▸ **CONSIGNES DE L'EXERCICE**
(a) Extrayez du texte à lire le passage qui va de « Quand l’Ancien Testament » à « de notre salut ? ».
(b) D'après le texte à lire, pourquoi le Nouveau Testament ne devrait-il pas nous laisser en défaut sur le principe même du salut ? Répondez en une ou deux phrases.
(c) Résumez le texte à lire en deux phrases.

▸ **TEXTE À LIRE**
>>>

Quand l’Ancien Testament a parlé un langage si clair, le Nouveau, qui de l’aveu de tout le monde a beaucoup plus de lumière et de développement, nous laisserait-il en défaut sur un point où s’attache le principe même de notre salut ?

Et pourtant, pas un texte, pas un, Madame ! Saint Paul, qui a traité dans quatorze épîtres de toutes les grandes questions de la foi ; saint Paul, qui a adressé la plus longue de ces épîtres à l’Église de Rome elle-même, n’en parle point ! saint Pierre, qui a écrit deux lettres destinées à tant d’Eglises et si complètes dans leur brièveté ; saint Pierre, qui aurait, d’après l’Abbé la clef des portes de cet immense édifice, n’en parle point ! Jésus-Christ, qui a prévenu avec tant de condescendance les questions de ses disciples, qu’il leur adressait un jour cette parole touchante : « Si cela n’était pas, je vous l’aurais dit, » n’en parle point ! Nul d’entre eux ne dit un seul mot, ni de l’Église catholique romaine, ni d’une Église infaillible, ni d’un tribunal chargé d’expliquer les Écritures ! Eh bien ! Madame, ce silence de la Bible, qu’en pensez-vous ? Ne parle-t-il pas à sa manière ? Dieu nous abandonnerait-t-il à des conjectures ou seulement à des inductions, toujours plus ou moins incertaines, sur le fondement même de la foi ? Non, assurément non, cent fois non !

<<<

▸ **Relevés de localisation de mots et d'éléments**

>>>

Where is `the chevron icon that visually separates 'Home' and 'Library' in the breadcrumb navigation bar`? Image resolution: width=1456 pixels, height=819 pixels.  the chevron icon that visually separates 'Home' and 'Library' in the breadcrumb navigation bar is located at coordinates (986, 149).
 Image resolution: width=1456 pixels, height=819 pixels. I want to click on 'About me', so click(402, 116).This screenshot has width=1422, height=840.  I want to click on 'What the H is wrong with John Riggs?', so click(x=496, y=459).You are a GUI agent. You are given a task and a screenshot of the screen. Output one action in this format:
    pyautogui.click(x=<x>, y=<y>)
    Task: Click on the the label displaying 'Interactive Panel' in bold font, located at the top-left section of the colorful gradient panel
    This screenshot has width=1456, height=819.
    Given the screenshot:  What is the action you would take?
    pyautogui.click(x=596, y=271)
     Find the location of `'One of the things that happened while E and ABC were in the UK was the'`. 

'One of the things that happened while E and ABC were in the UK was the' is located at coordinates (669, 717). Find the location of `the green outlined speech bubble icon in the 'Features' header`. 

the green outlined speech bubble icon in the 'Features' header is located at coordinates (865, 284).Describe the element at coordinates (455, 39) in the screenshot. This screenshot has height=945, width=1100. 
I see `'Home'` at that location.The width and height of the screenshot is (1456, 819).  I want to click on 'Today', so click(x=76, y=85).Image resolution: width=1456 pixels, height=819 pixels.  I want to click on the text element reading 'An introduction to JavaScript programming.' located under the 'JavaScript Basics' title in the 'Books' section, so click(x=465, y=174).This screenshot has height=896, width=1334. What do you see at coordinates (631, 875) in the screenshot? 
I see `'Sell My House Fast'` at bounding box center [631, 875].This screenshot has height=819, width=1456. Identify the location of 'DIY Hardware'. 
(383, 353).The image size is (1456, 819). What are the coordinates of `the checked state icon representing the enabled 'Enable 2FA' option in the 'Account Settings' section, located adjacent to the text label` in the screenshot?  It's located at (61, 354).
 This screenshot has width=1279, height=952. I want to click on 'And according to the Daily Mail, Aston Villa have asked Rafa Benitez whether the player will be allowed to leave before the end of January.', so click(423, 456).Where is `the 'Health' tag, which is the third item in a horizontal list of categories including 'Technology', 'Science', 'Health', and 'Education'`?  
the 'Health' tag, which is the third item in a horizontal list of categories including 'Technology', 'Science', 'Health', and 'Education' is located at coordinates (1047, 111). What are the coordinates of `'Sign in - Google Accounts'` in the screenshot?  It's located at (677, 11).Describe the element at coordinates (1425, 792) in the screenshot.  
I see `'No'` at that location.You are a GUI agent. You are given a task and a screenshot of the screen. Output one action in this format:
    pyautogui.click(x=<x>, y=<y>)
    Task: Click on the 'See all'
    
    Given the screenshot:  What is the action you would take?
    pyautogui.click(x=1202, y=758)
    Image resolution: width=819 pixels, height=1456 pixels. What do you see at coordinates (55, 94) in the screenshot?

<<<

▸ **EXERCICE CORRIGÉ**
(a)
Quand l’Ancien Testament a parlé un langage si clair, le Nouveau, qui de l’aveu de tout le monde a beaucoup plus de lumière et de développement, nous laisserait-il en défaut sur un point où s’attache le principe même de notre salut ?

(b) L'Ancien Testament a déjà parlé un langage très clair sur ce point. Or le Nouveau Testament a, de l'aveu de tout le monde, beaucoup plus de lumière et de développement.

(c) Le Nouveau Testament, plus riche en lumière que l'Ancien, ne devrait pas nous laisser en défaut sur le principe même du salut, et pourtant ni saint Paul, ni saint Pierre, ni Jésus-Christ ne disent un mot de l'Église catholique romaine, d'une Église infaillible ou d'un tribunal chargé d'expliquer les Écritures. Ce silence de la Bible parle donc à sa manière, car Dieu ne nous abandonnerait pas à des conjectures sur le fondement même de la foi.